> _Ejercicios_:
(a) Enumera todas las series de televisión que se mencionan por su título en el fragmento sobre Teleshakespeare que aparece abajo.
(b) Responde, a partir del fragmento sobre Teleshakespeare que figura abajo, estas preguntas:
(i) ¿Cuáles son los dos géneros predominantes, además de los de siempre, que distingue Carrión?
(ii) ¿Qué serie representaría cabalmente el primero de esos géneros?
(iii) ¿Qué tipo de sociedad expresarían las series, según Carrión?
(c) Retoma el fragmento sobre Teleshakespeare desde su última oración y continúalo con un párrafo propio.
**** Sección de texto ****
Por eso Teleshakespeare mismo puede ser leído como una serie con un largo capítulo piloto, que luego se despliega en episodios sucesivos donde los conceptos teóricos hacen las veces de personajes que mutan a lo largo del arco argumental. A la hora de leer tendencias estéticas, la idea que Carrión despliega es que en realidad los mejores capítulos de cada serie son los peores: agregan una perspectiva nueva unida a un modo de narrar inesperado. Así, Carrión destaca una división entre dos géneros predominantes, además de los de siempre: el realismo hiperbólico y la ciencia ficción postapocalíptica. El primero estaría cabalmente representado por The Wire, y el segundo por Fringe o Battlestar Gallactica. Para el autor español, las series se encontrarían en sintonía con los umbrales epistemológicos de nuestra era: “ficciones cuánticas”, sustentadas en la posibilidad de multiversos o universos paralelos, que pueden devenir “ficciones transmedia”, visuales y digitales, con capacidad de ampliarse hacia otras superficies, atravesar formatos y construir realidades paralelas más allá de la ficción, en una suerte de post posmodernidad. Además de los paradigmas de la física, para Carrión las series expresarían las oscilaciones de una sociedad mestiza, en permanente movimiento e hibridación, donde las contradicciones de la sociedad norteamericana, el (eterno) final del american dream y su coyuntura política serían abordados con maestría.
**** Extractos de datos ****
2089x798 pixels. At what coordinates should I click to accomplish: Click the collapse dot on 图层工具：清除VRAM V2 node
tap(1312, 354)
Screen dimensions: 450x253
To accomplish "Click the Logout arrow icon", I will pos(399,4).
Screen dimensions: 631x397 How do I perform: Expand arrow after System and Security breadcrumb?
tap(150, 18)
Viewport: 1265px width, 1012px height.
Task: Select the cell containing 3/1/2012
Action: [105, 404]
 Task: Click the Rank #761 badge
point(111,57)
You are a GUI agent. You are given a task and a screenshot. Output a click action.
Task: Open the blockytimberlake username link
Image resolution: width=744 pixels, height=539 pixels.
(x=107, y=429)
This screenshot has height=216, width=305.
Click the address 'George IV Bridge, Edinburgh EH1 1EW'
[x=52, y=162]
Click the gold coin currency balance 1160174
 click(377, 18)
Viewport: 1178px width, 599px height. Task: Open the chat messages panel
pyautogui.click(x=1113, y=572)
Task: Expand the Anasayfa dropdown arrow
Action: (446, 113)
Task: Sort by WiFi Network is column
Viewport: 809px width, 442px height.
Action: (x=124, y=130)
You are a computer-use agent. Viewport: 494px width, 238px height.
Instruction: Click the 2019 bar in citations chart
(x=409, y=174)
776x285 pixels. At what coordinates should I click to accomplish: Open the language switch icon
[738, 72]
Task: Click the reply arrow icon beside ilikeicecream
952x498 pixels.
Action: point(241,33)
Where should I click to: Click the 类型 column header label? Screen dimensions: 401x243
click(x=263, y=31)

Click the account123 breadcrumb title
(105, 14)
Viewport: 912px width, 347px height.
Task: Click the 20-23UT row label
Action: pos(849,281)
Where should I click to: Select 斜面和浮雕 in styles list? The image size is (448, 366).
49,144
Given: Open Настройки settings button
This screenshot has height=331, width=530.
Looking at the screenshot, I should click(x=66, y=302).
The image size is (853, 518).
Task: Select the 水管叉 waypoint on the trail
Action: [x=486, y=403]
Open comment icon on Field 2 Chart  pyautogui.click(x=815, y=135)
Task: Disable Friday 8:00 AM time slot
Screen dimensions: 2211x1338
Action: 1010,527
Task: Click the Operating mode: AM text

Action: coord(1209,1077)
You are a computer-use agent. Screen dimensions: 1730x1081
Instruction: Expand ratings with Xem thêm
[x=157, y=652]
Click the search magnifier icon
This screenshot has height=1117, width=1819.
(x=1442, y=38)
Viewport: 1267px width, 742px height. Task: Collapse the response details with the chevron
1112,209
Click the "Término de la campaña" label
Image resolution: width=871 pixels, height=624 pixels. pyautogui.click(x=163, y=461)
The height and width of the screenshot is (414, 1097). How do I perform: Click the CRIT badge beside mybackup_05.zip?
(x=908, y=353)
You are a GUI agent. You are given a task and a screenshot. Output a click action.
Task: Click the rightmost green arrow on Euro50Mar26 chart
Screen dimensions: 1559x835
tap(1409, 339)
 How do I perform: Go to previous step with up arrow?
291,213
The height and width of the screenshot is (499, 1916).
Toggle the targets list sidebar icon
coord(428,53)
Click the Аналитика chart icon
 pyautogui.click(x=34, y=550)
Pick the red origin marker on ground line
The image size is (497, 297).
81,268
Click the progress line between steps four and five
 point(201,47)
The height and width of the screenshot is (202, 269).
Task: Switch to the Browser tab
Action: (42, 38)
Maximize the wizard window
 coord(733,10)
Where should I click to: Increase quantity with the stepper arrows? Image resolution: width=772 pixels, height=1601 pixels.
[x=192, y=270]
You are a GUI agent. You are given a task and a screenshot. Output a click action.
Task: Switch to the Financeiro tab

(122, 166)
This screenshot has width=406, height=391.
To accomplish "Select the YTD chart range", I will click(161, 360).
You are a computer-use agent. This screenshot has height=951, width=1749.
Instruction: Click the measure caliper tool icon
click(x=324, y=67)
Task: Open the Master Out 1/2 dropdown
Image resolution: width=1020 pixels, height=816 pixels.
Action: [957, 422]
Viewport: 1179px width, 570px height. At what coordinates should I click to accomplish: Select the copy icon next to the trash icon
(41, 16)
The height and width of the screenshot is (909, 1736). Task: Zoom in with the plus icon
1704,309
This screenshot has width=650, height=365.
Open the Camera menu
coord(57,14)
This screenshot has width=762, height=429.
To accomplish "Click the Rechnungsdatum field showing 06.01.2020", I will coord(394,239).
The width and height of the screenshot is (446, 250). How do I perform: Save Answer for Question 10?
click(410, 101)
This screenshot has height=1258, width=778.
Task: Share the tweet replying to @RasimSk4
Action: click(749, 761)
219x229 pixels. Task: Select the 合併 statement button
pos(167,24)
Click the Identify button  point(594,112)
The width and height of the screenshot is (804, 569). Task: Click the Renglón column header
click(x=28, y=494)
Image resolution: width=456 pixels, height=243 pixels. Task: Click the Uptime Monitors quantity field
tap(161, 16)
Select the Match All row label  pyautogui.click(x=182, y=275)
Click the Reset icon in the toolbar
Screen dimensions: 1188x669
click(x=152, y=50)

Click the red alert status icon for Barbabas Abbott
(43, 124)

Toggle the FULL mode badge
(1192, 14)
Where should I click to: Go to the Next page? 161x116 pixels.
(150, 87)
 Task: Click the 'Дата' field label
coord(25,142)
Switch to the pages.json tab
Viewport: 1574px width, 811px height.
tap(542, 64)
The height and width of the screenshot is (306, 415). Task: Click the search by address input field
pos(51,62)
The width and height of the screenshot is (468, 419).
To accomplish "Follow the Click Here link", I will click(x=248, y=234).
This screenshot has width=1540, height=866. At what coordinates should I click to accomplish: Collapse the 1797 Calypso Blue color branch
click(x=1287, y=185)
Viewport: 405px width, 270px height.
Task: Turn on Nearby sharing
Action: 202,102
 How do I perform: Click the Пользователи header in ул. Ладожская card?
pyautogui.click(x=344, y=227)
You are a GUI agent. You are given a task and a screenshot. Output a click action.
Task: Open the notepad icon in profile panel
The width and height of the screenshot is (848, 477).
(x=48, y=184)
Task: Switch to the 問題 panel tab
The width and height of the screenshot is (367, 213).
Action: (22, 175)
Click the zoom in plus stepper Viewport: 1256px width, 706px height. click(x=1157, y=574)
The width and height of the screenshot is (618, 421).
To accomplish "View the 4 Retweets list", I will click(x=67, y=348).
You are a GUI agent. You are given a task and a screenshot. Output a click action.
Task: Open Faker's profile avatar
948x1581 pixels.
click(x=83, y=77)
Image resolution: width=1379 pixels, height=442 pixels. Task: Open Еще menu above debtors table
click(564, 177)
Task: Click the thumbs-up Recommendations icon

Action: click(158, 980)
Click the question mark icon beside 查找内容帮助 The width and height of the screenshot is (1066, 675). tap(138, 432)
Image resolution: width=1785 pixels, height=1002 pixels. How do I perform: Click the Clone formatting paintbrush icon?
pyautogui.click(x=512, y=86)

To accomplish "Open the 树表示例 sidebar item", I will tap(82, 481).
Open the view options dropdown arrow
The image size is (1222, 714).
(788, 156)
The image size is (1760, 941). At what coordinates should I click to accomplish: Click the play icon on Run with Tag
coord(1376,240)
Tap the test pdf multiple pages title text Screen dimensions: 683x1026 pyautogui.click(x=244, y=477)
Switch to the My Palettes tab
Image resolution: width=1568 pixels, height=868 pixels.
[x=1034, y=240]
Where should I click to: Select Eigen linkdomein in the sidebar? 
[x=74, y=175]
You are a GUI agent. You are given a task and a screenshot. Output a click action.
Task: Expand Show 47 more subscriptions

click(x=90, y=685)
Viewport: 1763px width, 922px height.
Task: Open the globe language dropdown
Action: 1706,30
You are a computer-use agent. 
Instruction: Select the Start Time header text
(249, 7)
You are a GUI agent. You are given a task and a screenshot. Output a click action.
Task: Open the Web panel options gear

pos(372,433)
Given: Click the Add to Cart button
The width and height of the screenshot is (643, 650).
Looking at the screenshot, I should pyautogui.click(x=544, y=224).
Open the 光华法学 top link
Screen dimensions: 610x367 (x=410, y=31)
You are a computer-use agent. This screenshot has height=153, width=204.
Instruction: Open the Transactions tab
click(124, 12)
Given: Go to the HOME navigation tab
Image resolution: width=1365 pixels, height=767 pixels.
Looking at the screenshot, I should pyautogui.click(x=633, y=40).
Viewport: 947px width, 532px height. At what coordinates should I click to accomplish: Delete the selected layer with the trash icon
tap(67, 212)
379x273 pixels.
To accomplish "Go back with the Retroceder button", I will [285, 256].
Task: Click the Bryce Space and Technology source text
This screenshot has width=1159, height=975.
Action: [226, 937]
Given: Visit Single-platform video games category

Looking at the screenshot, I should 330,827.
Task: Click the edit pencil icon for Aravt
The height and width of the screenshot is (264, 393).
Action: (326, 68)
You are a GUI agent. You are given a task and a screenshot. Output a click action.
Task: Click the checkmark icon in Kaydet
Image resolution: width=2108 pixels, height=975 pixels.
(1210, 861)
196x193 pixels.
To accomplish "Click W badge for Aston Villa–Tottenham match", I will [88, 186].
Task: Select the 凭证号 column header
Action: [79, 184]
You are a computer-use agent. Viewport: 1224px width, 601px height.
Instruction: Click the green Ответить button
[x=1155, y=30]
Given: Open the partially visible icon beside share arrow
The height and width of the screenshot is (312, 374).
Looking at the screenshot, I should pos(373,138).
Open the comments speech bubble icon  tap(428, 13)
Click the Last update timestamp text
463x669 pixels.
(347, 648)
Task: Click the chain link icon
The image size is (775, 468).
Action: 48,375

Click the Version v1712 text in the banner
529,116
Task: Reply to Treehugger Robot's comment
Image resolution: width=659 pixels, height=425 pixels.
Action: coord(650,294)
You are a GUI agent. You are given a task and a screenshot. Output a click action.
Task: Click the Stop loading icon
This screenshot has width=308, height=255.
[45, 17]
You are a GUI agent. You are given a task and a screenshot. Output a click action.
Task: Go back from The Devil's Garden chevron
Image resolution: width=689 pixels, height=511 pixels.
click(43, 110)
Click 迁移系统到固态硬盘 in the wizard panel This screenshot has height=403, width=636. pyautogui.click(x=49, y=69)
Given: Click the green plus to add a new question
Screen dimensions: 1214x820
****
> _Resultados_:
(a) The Wire, Fringe, Battlestar Gallactica

(b)
(i) El realismo hiperbólico y la ciencia ficción postapocalíptica.
(ii) The Wire.
(iii) Una sociedad mestiza, en permanente movimiento e hibridación.

(c)
Todo esto se marchita cuando la cuestión para desarrollar son las experiencias de consumo. En las antípodas del “que se joda el espectador medio” de David Simon –creador de The Wire y autor de un precioso ensayo en el libro de Errata Naturae sobre la serie–, Carrión, empapado de las teorías de la estética relacional, va a deslizar un rosario de impresiones condescendientes que valoran a un supuesto “espectador crítico y creador” cuya gracia se despliega en foros y redes sociales. Así, llegará a afirmar que incluso puede haber una trascendencia en base al zapping. Para Carrión, las series expresan una “nueva sentimentalidad” en la cual no se ahonda, porque, en última instancia son representantes de “un cosmopolitismo pop y un nomadismo estético” de una clase media planetaria capaz al mismo tiempo de disfrutar el costado trash de la cultura popular y el virtuosismo del alto modernismo.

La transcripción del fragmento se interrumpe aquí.